WHAT IS REQUIRED
After finding "The image size is (667, 1568)." in the data, write out its line and all following lines without change, up to and including the last one. Leave out pictures.

(Items from a dataset)
——

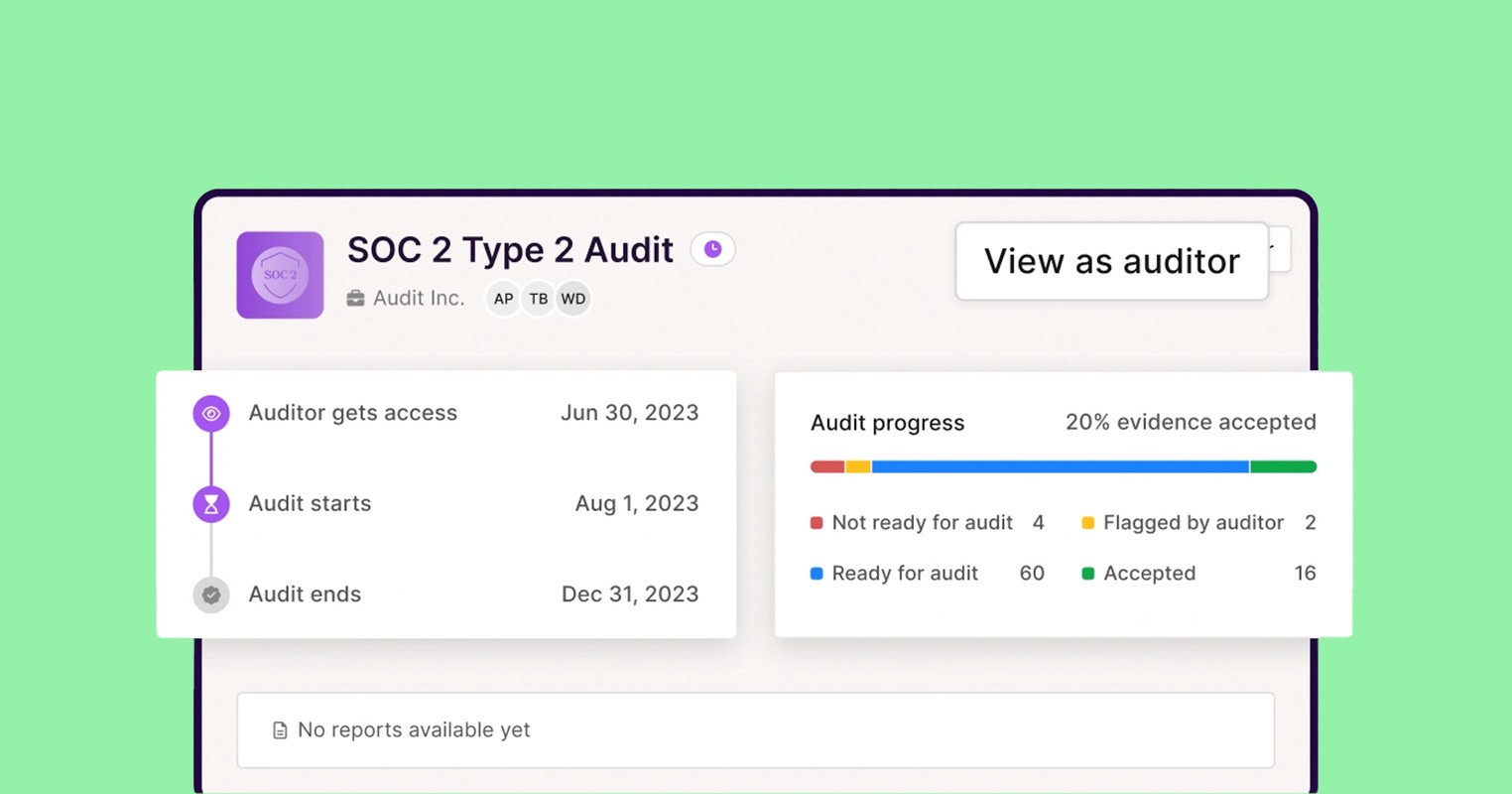Image resolution: width=1512 pixels, height=794 pixels.
Task: Open the dropdown behind the View as auditor button
Action: (1279, 249)
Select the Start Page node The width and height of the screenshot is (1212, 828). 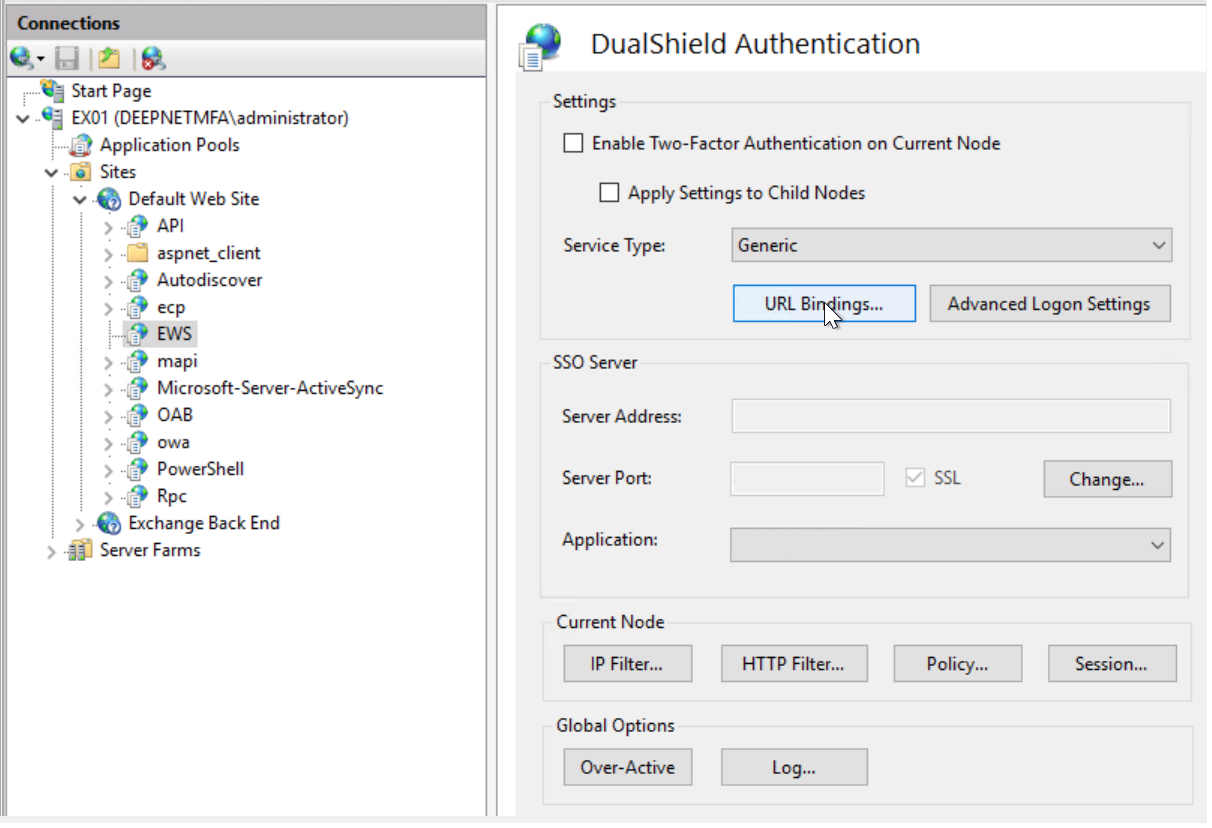point(110,91)
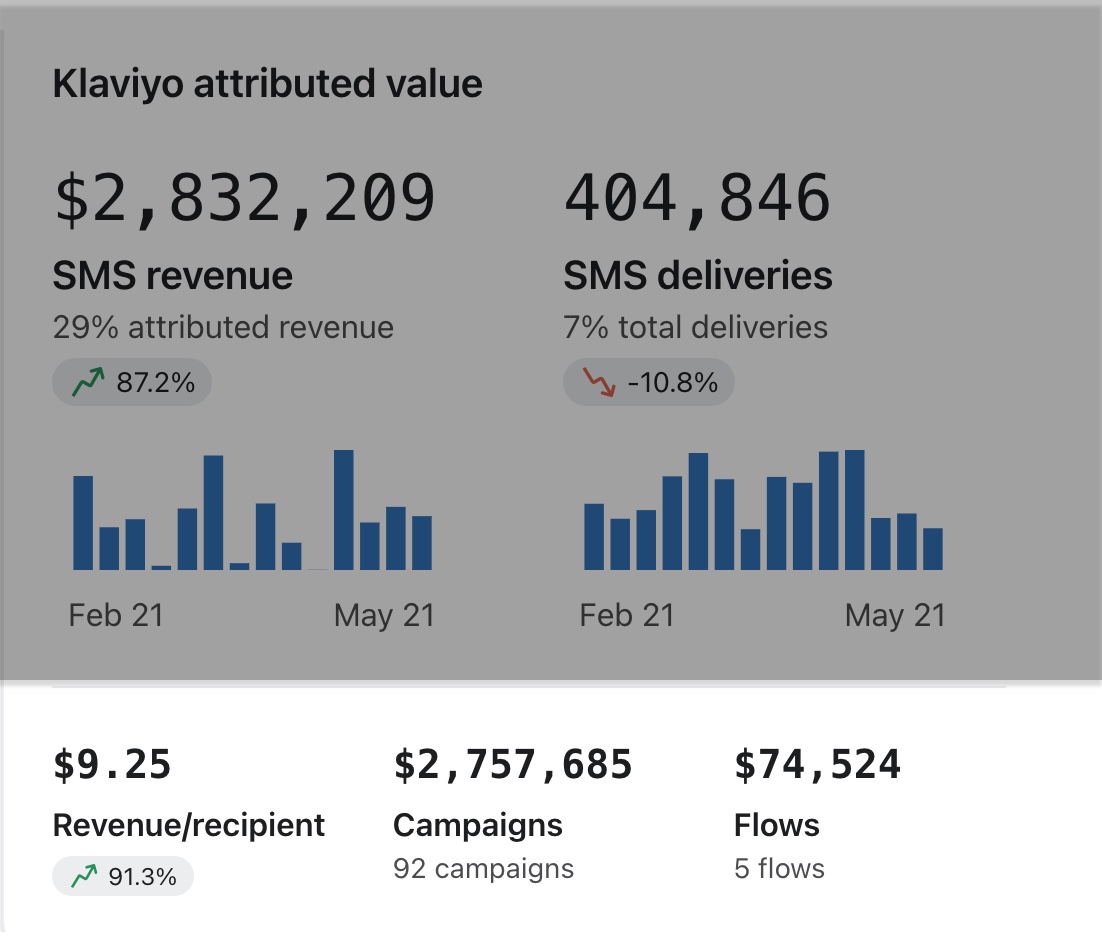Select the Revenue/recipient label
Image resolution: width=1102 pixels, height=940 pixels.
188,825
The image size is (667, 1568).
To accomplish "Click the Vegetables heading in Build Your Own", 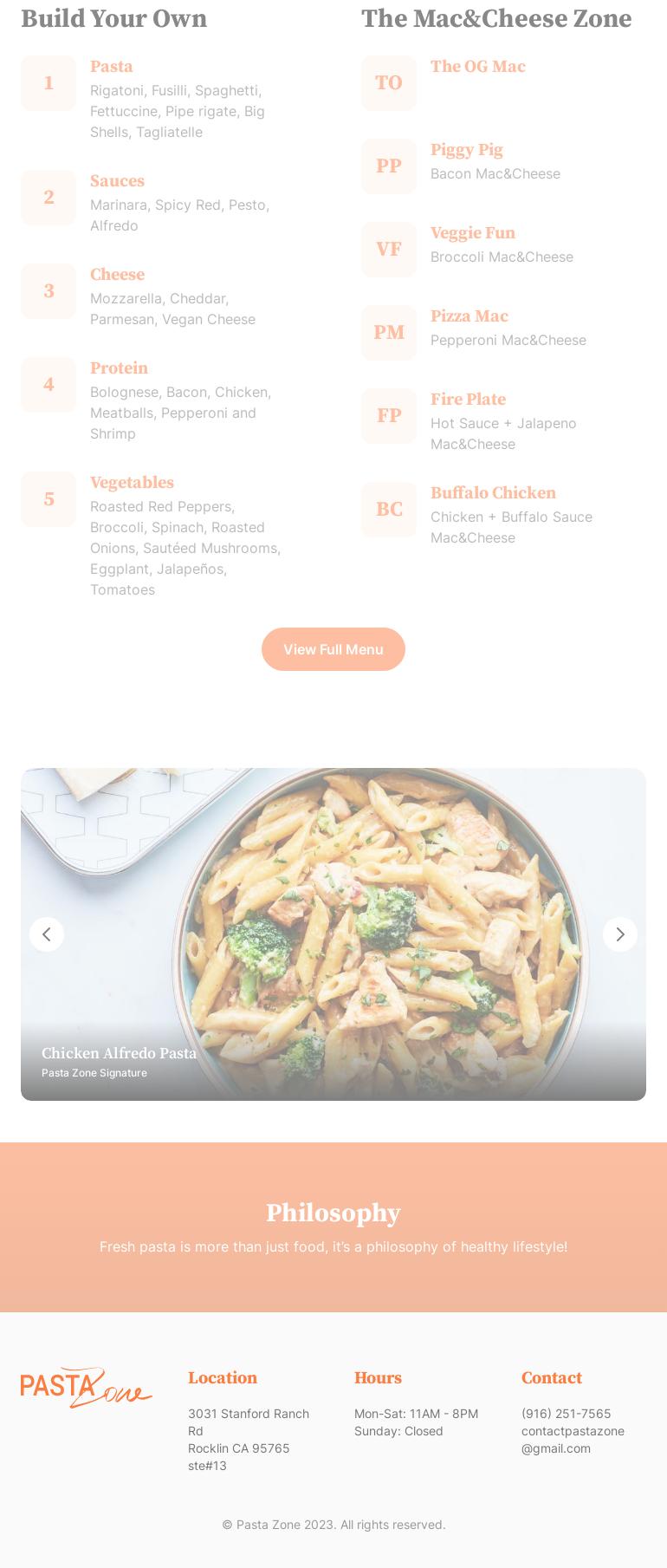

——

YOUR SOLUTION
The image size is (667, 1568).
To accomplish "Click the Vegetables heading in Build Your Own", 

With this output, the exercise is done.